**Brief:** Can you update the listing lines starting with the line containing "Where should I click to: Expand 财务基础资料" and going on through the line containing "point(1135,805)", replacing "Momentum Signal" with "Momentum Indicator" and leaving everything else unchanged? Return only those lines.

**Listed entries:**
● ● ● ●

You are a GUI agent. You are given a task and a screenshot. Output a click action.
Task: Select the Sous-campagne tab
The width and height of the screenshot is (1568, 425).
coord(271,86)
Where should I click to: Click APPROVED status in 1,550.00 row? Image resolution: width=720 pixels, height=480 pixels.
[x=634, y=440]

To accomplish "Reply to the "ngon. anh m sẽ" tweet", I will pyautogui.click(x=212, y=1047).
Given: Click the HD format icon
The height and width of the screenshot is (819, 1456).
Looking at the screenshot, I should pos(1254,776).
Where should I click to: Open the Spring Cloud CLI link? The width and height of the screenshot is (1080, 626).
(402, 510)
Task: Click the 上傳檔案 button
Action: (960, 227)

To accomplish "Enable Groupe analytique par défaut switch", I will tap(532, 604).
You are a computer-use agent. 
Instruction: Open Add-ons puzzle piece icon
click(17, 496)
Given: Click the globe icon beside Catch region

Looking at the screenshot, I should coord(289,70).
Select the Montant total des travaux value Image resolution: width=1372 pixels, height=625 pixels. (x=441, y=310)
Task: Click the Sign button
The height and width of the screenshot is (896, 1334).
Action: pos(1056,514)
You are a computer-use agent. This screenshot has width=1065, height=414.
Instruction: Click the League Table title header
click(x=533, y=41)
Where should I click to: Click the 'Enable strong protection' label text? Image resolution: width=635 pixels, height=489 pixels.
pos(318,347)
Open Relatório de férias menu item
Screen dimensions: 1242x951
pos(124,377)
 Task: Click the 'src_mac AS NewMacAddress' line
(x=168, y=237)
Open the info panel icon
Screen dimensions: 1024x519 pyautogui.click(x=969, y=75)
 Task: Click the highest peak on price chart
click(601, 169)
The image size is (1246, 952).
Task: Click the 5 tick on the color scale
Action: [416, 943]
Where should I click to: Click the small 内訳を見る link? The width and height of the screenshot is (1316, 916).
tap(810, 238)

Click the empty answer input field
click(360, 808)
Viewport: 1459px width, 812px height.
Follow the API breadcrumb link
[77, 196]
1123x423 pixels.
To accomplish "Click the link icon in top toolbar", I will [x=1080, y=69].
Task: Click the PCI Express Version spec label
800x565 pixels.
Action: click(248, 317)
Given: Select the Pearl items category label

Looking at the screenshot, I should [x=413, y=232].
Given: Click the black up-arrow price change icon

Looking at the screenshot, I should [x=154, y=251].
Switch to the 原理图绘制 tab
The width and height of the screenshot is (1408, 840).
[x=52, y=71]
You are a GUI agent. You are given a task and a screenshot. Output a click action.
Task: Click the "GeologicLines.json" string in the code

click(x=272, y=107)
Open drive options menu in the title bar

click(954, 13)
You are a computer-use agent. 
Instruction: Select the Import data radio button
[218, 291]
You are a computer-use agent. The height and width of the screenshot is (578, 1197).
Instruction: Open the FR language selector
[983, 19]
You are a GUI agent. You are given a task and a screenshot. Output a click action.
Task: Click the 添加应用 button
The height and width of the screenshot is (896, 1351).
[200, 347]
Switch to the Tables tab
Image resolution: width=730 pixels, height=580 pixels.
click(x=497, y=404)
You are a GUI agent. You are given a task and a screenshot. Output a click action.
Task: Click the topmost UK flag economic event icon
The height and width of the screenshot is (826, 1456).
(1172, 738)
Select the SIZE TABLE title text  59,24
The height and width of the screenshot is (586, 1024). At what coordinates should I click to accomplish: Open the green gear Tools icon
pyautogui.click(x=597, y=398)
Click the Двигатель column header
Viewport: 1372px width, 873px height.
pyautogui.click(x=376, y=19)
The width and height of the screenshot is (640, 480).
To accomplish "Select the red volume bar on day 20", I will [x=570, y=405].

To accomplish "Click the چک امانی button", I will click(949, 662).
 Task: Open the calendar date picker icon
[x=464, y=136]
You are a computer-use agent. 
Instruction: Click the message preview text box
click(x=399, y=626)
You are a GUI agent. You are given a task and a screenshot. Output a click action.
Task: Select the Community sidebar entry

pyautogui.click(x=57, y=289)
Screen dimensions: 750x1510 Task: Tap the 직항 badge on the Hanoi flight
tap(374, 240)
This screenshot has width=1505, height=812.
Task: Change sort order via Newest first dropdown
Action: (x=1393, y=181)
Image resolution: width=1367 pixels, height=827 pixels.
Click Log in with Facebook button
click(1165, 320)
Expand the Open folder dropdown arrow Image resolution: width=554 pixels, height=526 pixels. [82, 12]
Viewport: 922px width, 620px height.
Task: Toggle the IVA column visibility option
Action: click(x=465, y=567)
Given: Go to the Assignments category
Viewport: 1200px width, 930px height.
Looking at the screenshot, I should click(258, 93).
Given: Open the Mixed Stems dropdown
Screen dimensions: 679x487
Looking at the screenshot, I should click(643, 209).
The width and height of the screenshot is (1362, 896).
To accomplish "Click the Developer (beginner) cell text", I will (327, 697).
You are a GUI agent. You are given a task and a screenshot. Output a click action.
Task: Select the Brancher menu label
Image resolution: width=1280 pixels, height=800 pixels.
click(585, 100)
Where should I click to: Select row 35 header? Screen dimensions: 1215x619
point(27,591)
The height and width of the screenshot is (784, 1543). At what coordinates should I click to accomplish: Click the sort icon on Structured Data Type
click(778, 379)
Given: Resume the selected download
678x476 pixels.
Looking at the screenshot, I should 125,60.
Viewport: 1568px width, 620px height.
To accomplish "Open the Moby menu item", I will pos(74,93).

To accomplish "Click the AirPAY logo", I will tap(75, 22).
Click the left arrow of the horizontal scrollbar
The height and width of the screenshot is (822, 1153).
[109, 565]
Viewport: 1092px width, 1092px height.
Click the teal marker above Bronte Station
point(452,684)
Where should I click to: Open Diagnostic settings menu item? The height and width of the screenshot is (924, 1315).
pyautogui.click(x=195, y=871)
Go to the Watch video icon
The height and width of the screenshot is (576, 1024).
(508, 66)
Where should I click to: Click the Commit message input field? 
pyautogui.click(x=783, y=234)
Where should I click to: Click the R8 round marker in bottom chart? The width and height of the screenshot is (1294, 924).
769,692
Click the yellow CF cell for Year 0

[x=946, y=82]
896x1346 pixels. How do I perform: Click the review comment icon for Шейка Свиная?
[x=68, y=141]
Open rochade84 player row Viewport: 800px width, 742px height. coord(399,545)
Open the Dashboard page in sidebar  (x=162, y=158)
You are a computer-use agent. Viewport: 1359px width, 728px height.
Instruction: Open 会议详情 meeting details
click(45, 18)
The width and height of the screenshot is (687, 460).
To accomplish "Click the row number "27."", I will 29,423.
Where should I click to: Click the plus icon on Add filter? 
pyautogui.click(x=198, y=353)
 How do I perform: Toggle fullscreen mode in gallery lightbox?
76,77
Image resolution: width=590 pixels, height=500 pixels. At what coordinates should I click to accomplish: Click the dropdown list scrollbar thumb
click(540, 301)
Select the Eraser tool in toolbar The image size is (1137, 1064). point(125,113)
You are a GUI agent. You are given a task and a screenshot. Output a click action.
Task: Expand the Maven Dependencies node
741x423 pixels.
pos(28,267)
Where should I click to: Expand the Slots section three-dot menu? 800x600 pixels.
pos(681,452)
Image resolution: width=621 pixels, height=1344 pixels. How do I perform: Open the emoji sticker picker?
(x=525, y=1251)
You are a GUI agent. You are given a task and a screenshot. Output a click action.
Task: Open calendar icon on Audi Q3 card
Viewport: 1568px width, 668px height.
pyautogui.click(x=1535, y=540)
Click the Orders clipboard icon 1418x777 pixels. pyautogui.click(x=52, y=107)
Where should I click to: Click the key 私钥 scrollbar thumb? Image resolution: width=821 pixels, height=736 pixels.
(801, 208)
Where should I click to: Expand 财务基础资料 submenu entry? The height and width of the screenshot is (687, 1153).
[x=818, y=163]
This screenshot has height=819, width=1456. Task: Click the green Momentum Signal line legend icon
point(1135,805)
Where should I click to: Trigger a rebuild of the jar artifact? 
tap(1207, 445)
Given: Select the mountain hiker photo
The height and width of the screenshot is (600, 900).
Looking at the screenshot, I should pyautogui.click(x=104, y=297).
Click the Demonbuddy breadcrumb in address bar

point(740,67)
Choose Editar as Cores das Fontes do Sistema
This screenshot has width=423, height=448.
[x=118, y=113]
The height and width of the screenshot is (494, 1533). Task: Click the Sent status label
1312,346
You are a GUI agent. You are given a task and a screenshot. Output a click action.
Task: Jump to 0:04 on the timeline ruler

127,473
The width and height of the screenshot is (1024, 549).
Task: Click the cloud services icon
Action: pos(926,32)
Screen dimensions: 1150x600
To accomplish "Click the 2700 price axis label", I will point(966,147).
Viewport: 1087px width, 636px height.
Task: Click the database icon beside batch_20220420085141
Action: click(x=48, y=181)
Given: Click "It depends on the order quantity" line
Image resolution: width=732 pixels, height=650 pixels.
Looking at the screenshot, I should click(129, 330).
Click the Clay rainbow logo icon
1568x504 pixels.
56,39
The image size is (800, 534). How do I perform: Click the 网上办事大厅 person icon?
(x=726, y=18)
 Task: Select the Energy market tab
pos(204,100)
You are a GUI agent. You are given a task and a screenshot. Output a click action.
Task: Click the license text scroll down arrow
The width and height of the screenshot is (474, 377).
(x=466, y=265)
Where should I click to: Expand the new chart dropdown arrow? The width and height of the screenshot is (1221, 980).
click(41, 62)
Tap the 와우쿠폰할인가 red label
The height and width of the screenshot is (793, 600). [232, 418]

● ● ● ●

**Result for this exercise:**
Where should I click to: Expand 财务基础资料 submenu entry? The height and width of the screenshot is (687, 1153).
[x=818, y=163]
This screenshot has height=819, width=1456. Task: Click the green Momentum Indicator line legend icon
point(1135,805)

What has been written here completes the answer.